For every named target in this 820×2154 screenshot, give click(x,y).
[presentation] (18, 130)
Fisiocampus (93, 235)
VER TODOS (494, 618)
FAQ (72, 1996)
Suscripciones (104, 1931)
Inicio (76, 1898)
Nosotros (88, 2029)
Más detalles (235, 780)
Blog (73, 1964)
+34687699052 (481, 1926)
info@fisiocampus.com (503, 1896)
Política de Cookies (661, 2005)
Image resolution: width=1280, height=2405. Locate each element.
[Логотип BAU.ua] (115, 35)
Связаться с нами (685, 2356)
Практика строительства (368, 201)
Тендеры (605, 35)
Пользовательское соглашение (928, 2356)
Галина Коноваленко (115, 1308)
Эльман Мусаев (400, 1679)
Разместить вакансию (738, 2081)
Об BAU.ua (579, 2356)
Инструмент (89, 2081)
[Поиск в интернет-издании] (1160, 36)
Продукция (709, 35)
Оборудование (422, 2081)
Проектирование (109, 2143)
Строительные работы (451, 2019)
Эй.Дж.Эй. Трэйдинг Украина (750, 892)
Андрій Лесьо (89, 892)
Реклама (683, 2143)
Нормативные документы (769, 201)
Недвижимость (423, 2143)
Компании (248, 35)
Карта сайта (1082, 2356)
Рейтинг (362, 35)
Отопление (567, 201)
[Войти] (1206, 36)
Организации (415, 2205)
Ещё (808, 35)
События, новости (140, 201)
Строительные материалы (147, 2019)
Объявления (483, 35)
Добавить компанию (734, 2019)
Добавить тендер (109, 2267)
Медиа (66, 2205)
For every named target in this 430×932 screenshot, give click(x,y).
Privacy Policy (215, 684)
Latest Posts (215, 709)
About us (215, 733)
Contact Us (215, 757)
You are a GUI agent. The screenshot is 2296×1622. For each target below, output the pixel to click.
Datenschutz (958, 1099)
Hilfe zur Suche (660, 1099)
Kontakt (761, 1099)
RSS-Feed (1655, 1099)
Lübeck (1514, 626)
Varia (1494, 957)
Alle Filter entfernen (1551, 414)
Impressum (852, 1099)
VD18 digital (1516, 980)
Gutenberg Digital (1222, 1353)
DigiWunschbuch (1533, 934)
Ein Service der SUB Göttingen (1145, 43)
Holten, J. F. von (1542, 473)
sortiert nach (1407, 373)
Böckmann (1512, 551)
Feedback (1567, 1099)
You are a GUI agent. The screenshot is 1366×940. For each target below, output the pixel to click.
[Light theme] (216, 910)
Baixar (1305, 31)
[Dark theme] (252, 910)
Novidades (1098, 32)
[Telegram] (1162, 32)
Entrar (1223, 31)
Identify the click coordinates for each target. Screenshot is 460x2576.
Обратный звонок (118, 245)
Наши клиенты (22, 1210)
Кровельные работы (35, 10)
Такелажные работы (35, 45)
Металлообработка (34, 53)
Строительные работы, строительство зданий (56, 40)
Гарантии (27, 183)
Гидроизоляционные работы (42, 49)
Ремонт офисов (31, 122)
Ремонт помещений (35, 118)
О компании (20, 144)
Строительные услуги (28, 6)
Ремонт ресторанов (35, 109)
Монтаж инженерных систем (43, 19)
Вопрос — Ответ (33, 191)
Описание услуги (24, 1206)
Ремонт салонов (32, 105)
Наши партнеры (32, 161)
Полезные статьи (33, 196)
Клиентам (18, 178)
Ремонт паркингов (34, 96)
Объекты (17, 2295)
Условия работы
━━━━━━━━━━━━━━━━
The reply should hold only the lines from the first line of the listing above through the line with "Наши клиенты (22, 1210)", each copied exactly.

### Answer area:
For every named target in this 820×2154 screenshot, give click(x,y).
[presentation] (18, 130)
Fisiocampus (93, 235)
VER TODOS (494, 618)
FAQ (72, 1996)
Suscripciones (104, 1931)
Inicio (76, 1898)
Nosotros (88, 2029)
Más detalles (235, 780)
Blog (73, 1964)
+34687699052 (481, 1926)
info@fisiocampus.com (503, 1896)
Política de Cookies (661, 2005)
Image resolution: width=1280, height=2405. Locate each element.
[Логотип BAU.ua] (115, 35)
Связаться с нами (685, 2356)
Практика строительства (368, 201)
Тендеры (605, 35)
Пользовательское соглашение (928, 2356)
Галина Коноваленко (115, 1308)
Эльман Мусаев (400, 1679)
Разместить вакансию (738, 2081)
Об BAU.ua (579, 2356)
Инструмент (89, 2081)
[Поиск в интернет-издании] (1160, 36)
Продукция (709, 35)
Оборудование (422, 2081)
Проектирование (109, 2143)
Строительные работы (451, 2019)
Эй.Дж.Эй. Трэйдинг Украина (750, 892)
Андрій Лесьо (89, 892)
Реклама (683, 2143)
Нормативные документы (769, 201)
Недвижимость (423, 2143)
Компании (248, 35)
Карта сайта (1082, 2356)
Рейтинг (362, 35)
Отопление (567, 201)
[Войти] (1206, 36)
Организации (415, 2205)
Ещё (808, 35)
События, новости (140, 201)
Строительные материалы (147, 2019)
Объявления (483, 35)
Добавить компанию (734, 2019)
Добавить тендер (109, 2267)
Медиа (66, 2205)
For every named target in this 430×932 screenshot, give click(x,y).
Privacy Policy (215, 684)
Latest Posts (215, 709)
About us (215, 733)
Contact Us (215, 757)
You are a GUI agent. The screenshot is 2296×1622. For each target below, output the pixel to click.
Datenschutz (958, 1099)
Hilfe zur Suche (660, 1099)
Kontakt (761, 1099)
RSS-Feed (1655, 1099)
Lübeck (1514, 626)
Varia (1494, 957)
Alle Filter entfernen (1551, 414)
Impressum (852, 1099)
VD18 digital (1516, 980)
Gutenberg Digital (1222, 1353)
DigiWunschbuch (1533, 934)
Ein Service der SUB Göttingen (1145, 43)
Holten, J. F. von (1542, 473)
sortiert nach (1407, 373)
Böckmann (1512, 551)
Feedback (1567, 1099)
You are a GUI agent. The screenshot is 1366×940. For each target below, output the pixel to click.
[Light theme] (216, 910)
Baixar (1305, 31)
[Dark theme] (252, 910)
Novidades (1098, 32)
[Telegram] (1162, 32)
Entrar (1223, 31)
Identify the click coordinates for each target. Screenshot is 460x2576.
Обратный звонок (118, 245)
Наши клиенты (22, 1210)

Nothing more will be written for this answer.